Walking the Thames Stage 2 – Oxford to Henley-on-Thames

These blogs have now been incorporated into a website of the whole walk at https://petergates3.com/walking-the-thames/

I started walking the Thames Path on Monday 16th September 2019 (See here) and after 53 miles, I got to Oxford on Friday 29th September 2019 via Cricklade, Lechlade and New Bridge. The Coronavirus pandemic halted any further attempt from March 2020 until August 2020, when hotels had reopened.

This second stretch of the path would take me the 50 miles from Oxford (see here) to Henley-on-Thames via Abingdon, Wallingford, Pangbourne.

I journeyed up from Nottingham on Monday 10th August 2020 and stayed at The Head of the River Hotel on Folly Bridge. The weather has turned into a seasonal heatwave with temperatures over 30° on most days. The only rain expected coming as a result of the heat. The journey was rather surreal with largely empty trains – with at most 15-20% capacity, arriving at the Head of the River at 2:15.

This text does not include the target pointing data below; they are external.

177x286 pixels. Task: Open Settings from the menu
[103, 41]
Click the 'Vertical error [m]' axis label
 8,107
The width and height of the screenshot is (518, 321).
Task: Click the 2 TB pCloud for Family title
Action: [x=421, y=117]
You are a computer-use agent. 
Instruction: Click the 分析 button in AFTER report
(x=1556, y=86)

This was the first place I had a room that provided me with a view of the river!

When I did the first section, I stopped at Olney Bridge, by the railway station, so I had to get back upstream for a mile to complete that stretch. Unlike most of the Source-Oxford section, on this stretch people were never far away, with first East Street which consists of a row of beautiful small cottages, and a pub, the Punter Inn.

Further on the path passes girder bridges, Osney Lock, the ice rink, a college residence (“alcohol free zone“?!), the mainline railway bridge built in 1850. Just by this bridge is a monument to the drowning of 21 year old Edgar Wilson, who in 1898 jumped in to save the lives of two young boys in difficulties, but lost his own in the process.

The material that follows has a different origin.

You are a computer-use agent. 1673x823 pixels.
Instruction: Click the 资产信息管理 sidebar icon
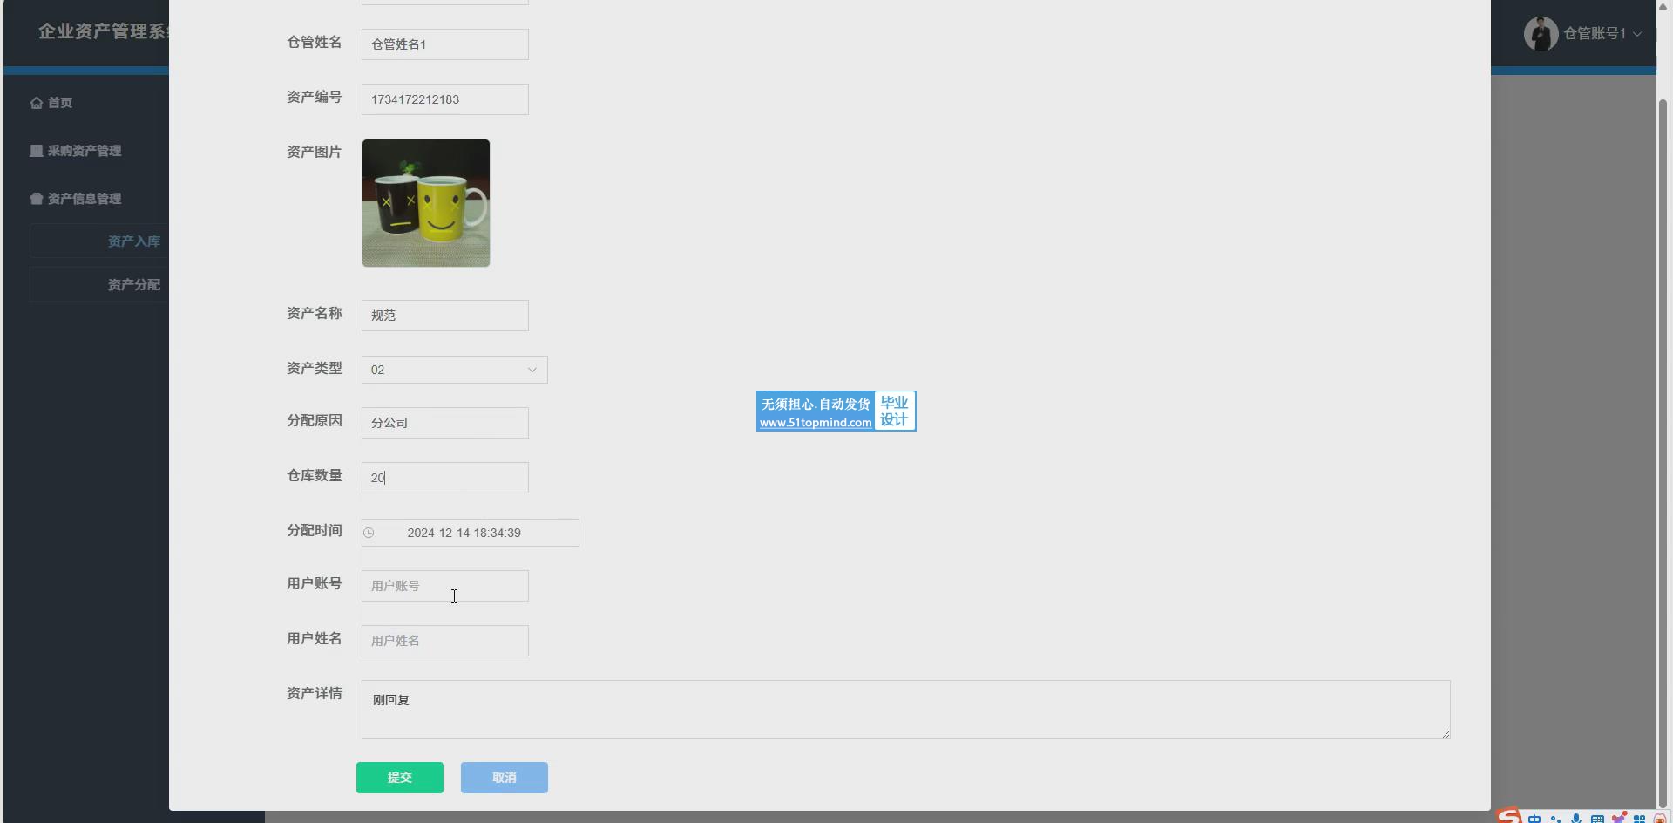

Housing is never far from view, with blocks of apartment as well as cottages as the path approaches Folly Bridge.

This is clearly a more affluent stretch of the river so far, perhaps illustrated by the castellated house on the southern end of the bridge next to the Folly restaurant. This now has acquired the title from the original folly the bridge was named after – a house in the form of an archway used as an observatory by 13th century friar Roger Bacon. It was pulled down in 1779.

After a very short trip to the local Tesco Express to get rtomorrows lunch, it was time for bed….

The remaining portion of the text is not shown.